* What is expected
Every record shown below is to be output exactly.

* Source information
*** Block opens ***
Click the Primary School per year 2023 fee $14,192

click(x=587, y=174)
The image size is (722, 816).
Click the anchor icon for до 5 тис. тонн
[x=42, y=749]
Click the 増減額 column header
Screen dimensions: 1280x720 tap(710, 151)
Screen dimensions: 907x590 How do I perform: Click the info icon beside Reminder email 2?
*** Block closes ***
* Result below
Click the Primary School per year 2023 fee $14,192

click(x=587, y=174)
The image size is (722, 816).
Click the anchor icon for до 5 тис. тонн
[x=42, y=749]
Click the 増減額 column header
Screen dimensions: 1280x720 tap(710, 151)
Screen dimensions: 907x590 How do I perform: Click the info icon beside Reminder email 2?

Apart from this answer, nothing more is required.